Aufgabe.
Schreibe den Auszug über die verweigerte Rückzahlung der Provision im Anschluss an seinen letzten Satz weiter.

Mit Schreiben vom 20.06.2018 forderten die Kläger die Beklagte unter Hinweis auf das gegen die Verkäuferin ergangene Anerkenntnisurteil zur Rückzahlung der Provision bis zum 28.06.2018 auf. Nach fruchtlosem Fristablauf ließen sie die Zahlungsaufforderung durch ihren früheren Prozessbevollmächtigten - nunmehr auch im Hinblick auf die für dessen Beauftragung angefallenen Kosten und jeweils unter Fristsetzung bis zum 23.07.2018 - wiederholen. Die Beklagte lehnte eine Rückzahlung mit E-Mail vom 11.07.2018 ab und bat darum, von weiteren Zahlungsaufforderungen abzusehen, weil man nicht in den mit der Verkäuferin geführten Rechtsstreit involviert gewesen sei.
Die Kläger betreiben aus dem Anerkenntnisurteil gegen die Verkäuferin die Zwangsvollstreckung.

Datenzeilen.

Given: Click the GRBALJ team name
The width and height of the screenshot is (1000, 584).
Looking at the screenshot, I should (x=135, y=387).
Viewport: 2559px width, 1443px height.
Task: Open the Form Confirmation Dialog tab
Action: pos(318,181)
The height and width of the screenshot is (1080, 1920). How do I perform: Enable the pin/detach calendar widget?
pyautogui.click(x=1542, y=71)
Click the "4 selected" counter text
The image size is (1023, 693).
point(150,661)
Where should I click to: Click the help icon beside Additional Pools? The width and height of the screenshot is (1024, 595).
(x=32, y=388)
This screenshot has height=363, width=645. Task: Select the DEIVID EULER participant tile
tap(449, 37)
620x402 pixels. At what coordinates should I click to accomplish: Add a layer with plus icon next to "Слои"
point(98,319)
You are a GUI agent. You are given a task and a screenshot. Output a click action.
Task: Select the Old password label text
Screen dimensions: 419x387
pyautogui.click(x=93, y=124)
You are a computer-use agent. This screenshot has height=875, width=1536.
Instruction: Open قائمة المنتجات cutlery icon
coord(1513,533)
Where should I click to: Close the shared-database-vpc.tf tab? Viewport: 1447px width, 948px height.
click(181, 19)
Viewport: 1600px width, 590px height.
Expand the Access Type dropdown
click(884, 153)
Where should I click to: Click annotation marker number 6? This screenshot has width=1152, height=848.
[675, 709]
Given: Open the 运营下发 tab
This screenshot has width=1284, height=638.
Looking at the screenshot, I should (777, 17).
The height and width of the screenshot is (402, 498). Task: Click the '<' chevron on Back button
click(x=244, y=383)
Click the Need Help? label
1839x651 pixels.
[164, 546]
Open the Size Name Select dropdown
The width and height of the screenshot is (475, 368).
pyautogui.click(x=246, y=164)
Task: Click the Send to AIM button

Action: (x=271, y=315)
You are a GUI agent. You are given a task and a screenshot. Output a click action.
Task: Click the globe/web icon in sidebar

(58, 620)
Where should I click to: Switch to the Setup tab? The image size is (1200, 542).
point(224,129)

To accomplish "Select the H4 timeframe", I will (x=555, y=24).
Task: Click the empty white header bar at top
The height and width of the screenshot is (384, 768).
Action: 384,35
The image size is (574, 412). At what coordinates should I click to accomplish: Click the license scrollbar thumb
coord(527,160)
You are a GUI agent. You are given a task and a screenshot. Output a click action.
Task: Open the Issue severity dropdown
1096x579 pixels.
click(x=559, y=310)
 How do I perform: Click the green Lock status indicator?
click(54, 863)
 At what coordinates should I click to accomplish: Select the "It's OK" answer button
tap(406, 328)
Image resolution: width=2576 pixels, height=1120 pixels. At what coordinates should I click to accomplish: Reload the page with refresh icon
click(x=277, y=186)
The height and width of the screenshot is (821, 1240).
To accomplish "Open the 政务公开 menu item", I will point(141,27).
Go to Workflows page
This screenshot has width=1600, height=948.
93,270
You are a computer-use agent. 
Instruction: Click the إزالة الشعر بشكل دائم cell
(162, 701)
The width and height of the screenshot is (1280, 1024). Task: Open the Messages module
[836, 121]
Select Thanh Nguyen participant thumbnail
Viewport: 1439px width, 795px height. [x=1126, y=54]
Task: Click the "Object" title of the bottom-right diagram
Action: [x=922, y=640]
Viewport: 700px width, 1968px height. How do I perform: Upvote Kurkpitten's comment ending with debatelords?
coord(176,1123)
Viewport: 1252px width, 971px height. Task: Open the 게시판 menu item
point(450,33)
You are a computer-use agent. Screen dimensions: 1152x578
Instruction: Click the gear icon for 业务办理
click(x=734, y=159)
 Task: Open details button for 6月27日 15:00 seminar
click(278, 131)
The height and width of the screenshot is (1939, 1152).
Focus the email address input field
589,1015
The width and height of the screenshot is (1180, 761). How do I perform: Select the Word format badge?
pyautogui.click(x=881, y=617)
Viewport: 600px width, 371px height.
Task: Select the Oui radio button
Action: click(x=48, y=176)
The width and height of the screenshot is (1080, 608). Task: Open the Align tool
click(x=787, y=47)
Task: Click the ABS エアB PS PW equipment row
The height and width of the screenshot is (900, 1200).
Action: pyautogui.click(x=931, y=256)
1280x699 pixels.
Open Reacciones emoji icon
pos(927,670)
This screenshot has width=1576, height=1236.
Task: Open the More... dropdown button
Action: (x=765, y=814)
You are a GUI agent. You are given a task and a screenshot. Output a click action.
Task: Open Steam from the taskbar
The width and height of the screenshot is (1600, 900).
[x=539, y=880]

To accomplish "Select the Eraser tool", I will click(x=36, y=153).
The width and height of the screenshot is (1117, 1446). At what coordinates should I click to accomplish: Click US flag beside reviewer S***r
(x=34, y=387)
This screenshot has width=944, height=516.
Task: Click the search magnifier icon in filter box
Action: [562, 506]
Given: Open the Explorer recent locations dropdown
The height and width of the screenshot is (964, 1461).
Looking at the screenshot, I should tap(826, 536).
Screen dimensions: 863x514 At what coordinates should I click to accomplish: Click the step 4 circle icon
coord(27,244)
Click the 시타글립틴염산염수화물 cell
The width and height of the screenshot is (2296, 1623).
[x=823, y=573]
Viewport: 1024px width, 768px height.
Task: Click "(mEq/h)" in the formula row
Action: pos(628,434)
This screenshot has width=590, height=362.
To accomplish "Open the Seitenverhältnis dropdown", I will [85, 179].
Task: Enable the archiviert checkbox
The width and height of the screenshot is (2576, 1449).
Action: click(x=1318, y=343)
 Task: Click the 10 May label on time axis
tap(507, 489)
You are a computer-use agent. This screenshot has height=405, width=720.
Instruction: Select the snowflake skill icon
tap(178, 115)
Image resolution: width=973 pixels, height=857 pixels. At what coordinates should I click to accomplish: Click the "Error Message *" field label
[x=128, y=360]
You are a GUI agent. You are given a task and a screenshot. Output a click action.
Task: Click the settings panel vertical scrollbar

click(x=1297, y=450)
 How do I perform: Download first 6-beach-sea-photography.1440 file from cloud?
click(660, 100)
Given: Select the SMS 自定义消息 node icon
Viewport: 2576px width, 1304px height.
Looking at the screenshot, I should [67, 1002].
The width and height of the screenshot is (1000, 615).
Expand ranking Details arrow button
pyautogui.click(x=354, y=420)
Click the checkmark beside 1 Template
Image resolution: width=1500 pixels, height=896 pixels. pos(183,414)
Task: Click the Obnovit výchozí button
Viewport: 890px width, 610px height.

Erwartete Ausgabe.
Die Kläger haben behauptet, die Voraussetzungen einer Anfechtung des Kaufvertrages wegen arglistiger Täuschung lägen vor. Sie haben insofern die Auffassung vertreten, dies habe als unstreitig zu gelten und stehe jedenfalls aufgrund des im Vorprozess ergangenen Anerkenntnisurteils rechtskräftig fest. Auch der Bundesgerichtshof weise in Fällen wie dem vorliegenden dem Ausgang des Rechtsstreits zwischen den Kaufvertragsparteien besondere Bedeutung zu. Welche Rechte sie gegenüber der Verkäuferin geltend machten, bleibe ihrer Wahl überlassen. Für das Entfallen des Provisionsanspruchs genüge bereits die bloße Anfechtbarkeit des Kaufvertrages. Weder der Klageschrift im Vorprozess noch dem Anerkenntnisurteil sei zu entnehmen, dass sie einen "großen Schadensersatz" verlangt hätten, was den Provisionsanspruch fortbestehen lasse.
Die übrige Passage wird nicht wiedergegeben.